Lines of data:
******************************
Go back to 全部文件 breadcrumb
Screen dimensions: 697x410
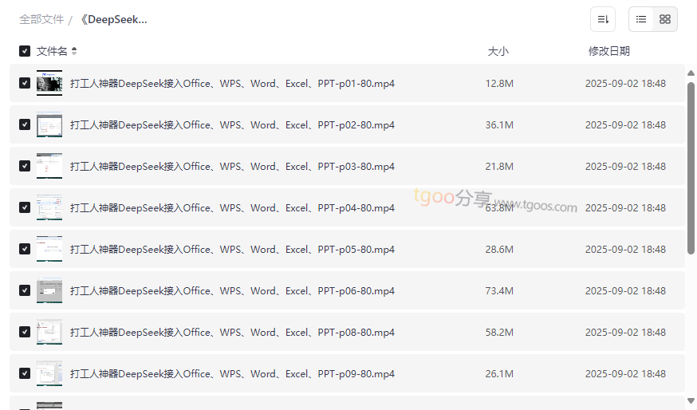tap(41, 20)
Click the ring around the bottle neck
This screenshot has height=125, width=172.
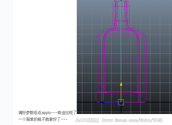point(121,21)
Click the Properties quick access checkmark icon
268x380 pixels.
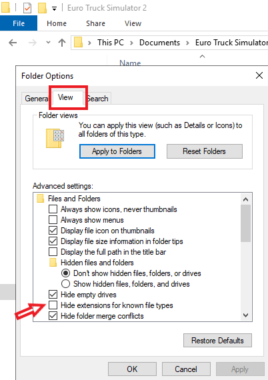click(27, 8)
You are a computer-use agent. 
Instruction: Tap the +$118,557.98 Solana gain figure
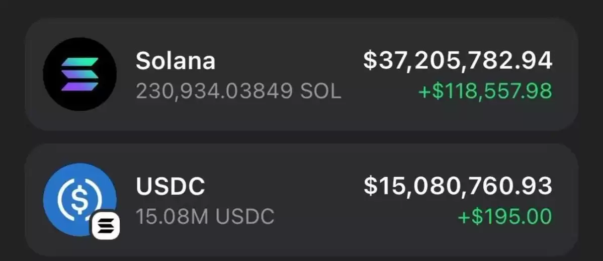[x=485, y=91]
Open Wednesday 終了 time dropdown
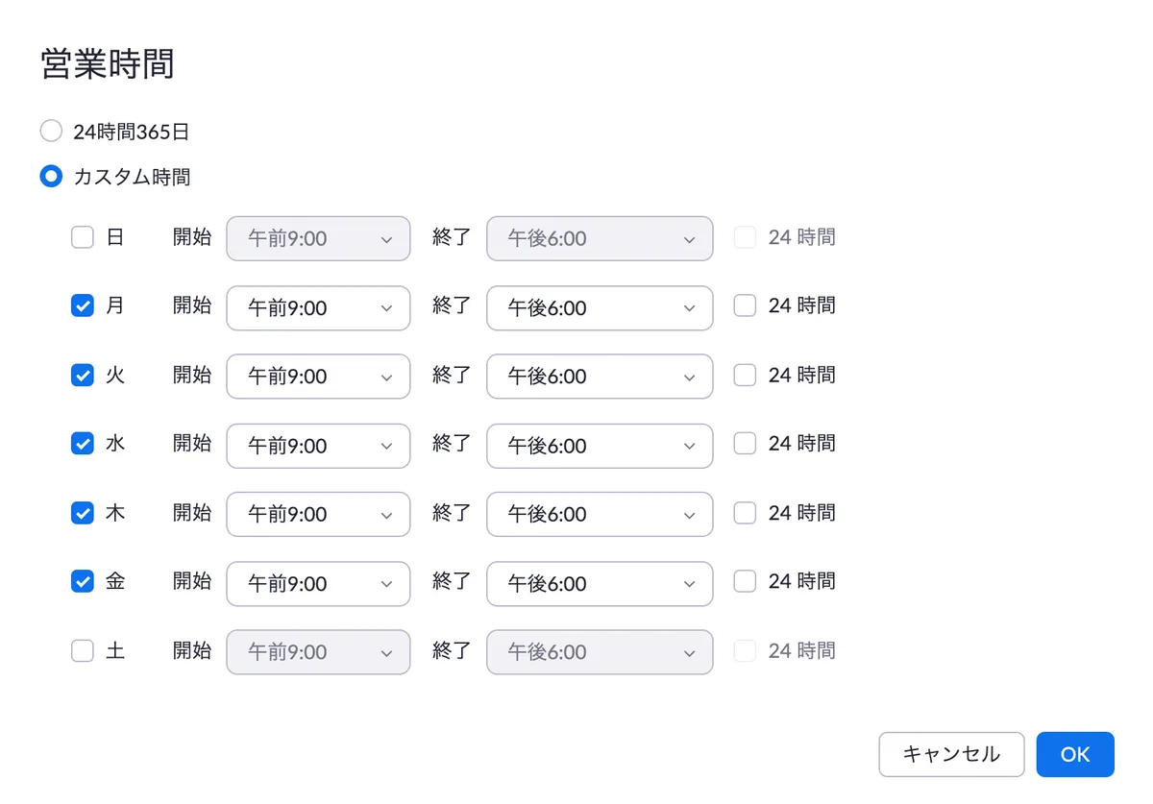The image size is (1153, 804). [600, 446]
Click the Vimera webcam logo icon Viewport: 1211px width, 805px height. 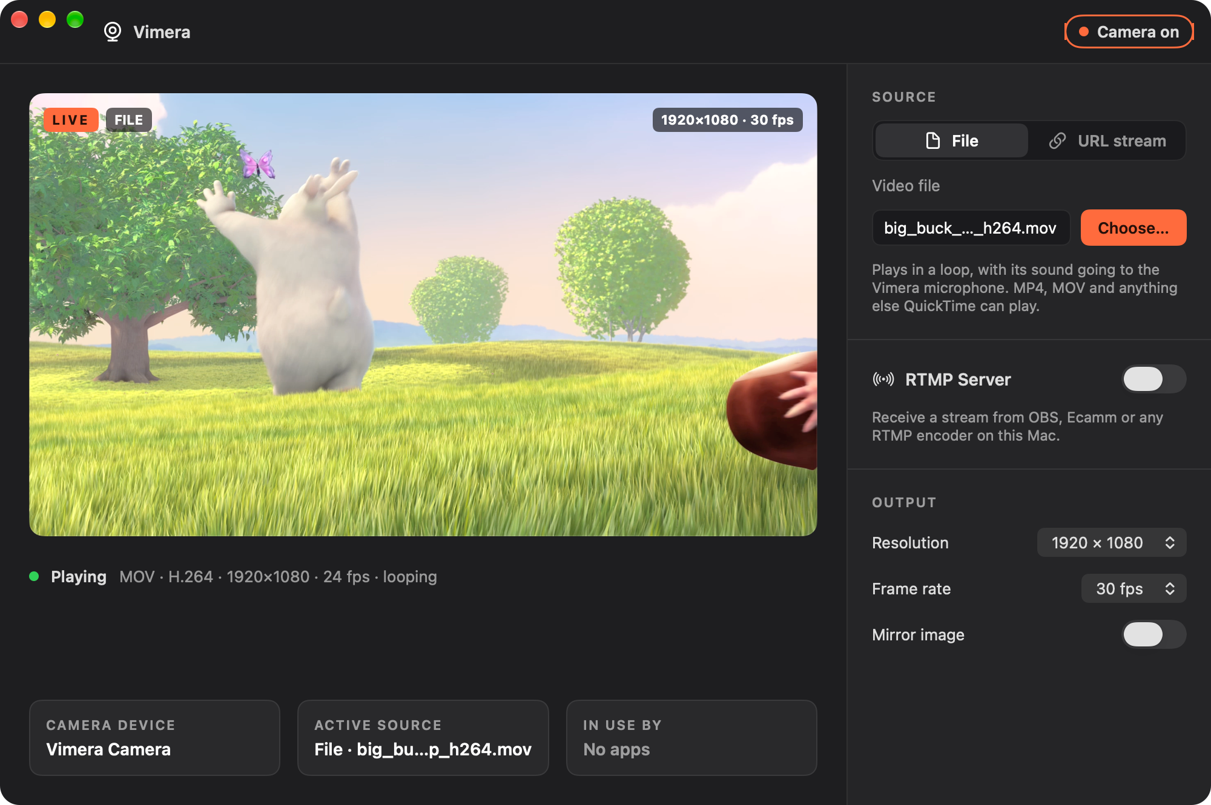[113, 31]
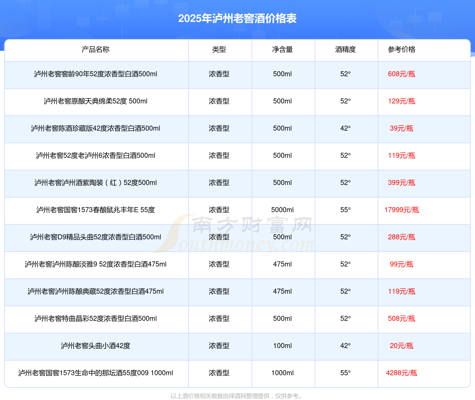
******************************
Can you copy the data from its very first line through the line that contains "click(27, 8)", including that line, and leave the pictures out?

Go back to 全部文件 breadcrumb
Screen dimensions: 697x410
tap(41, 20)
Click the ring around the bottle neck
This screenshot has height=125, width=172.
point(121,21)
Click the Properties quick access checkmark icon
268x380 pixels.
click(27, 8)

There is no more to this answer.